The first is inspired by, but not directly based upon, the rise of U.S. secretary of state Condoleezza Rice. It’s a political thriller about the Iraq conflict, set in corridors of power in London and New York, and on the ground in Iraq.

The second is a period love story set in London toward the end of WWII, about experiences of a 17-year-old mixed-race French-Caribbean girl.

Both stories feature black characters and commercial genres in a way that Asante, who is black, consciously avoided in her debut “A Way of Life,” a low-budget tragedy about a white teenage girl in a poverty-stricken area of south Wales.

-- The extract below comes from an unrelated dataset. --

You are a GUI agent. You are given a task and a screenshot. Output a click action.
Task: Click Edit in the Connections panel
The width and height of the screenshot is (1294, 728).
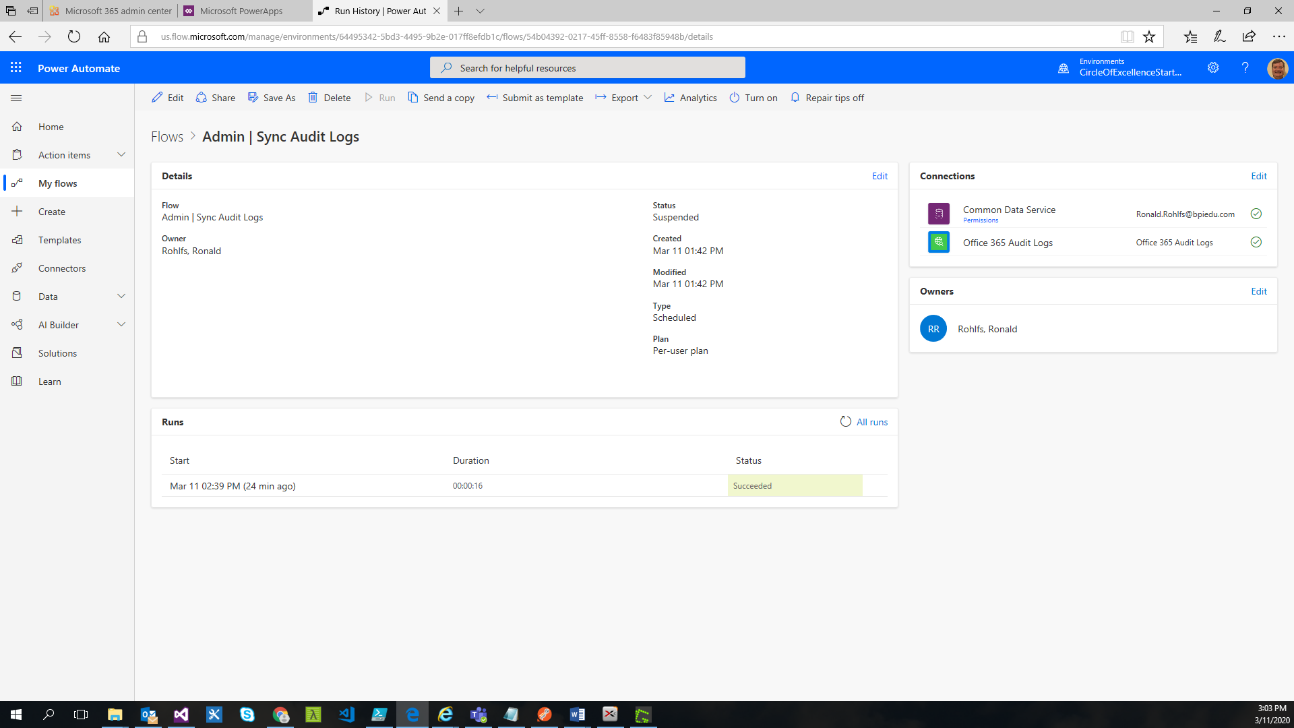point(1258,175)

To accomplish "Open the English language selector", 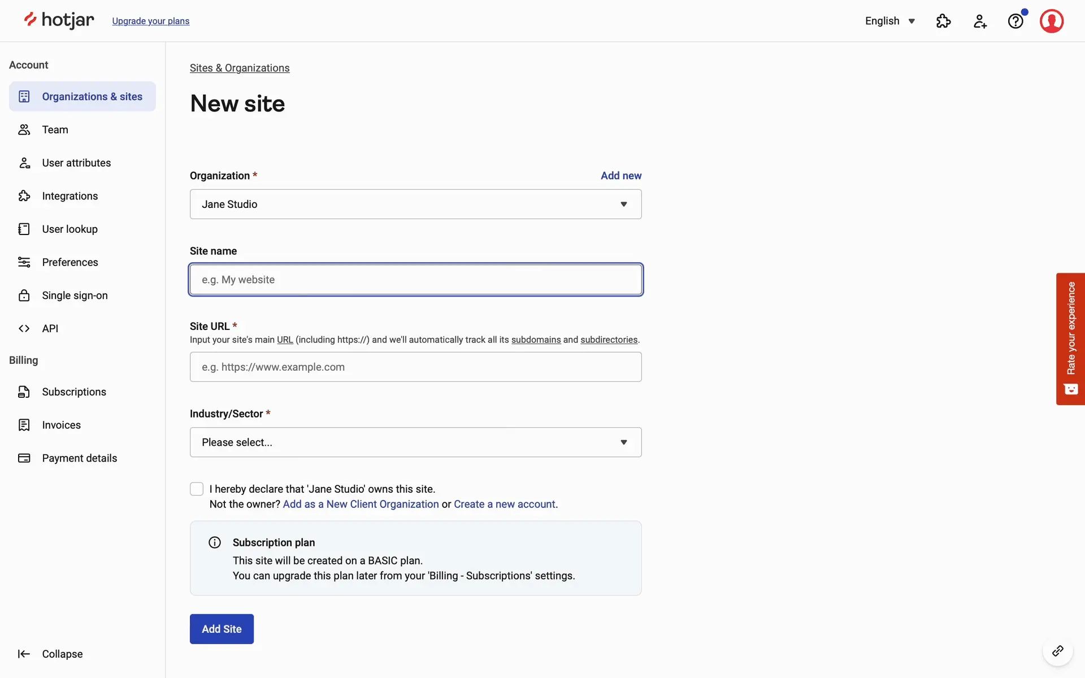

“I wanted to prove it was possible to write about an experience that is not entirely yours,” Asante explained. “I kept being offered TV stuff about middle class black women, and I felt I had something else to offer. What I’m interested in as a director is what connects us, not what separates us.”

Judging by the number of awards she has received — four Welsh Baftas, the new talent prize at the London Film Festival, and festival plaudits as far a field as Miami, San Sebastian and Mar del Plata — Asante has proved her case.

Asante, who started out as a teen actress in Brit kids soap “Grange Hill,” worked for several years as a TV writer and producer. But she had never directed so much as a short or a pop video when U.K. Film Council exec Paul Trijbits suggested she should helm her own “Way of Life” script.

Its searing subject matter seems at odds with Asante’s own worldly, glamorous image. She points out that she started as a sitcom writer, and says that she’s drawn to commercial as much as arthouse stories.

“When I did ‘Way of Life,’ people assumed I was this new social realist voice, but actually I did that film to show I could do something different,” she said. “I want to be the Madonna of film, to keep reinventing myself.”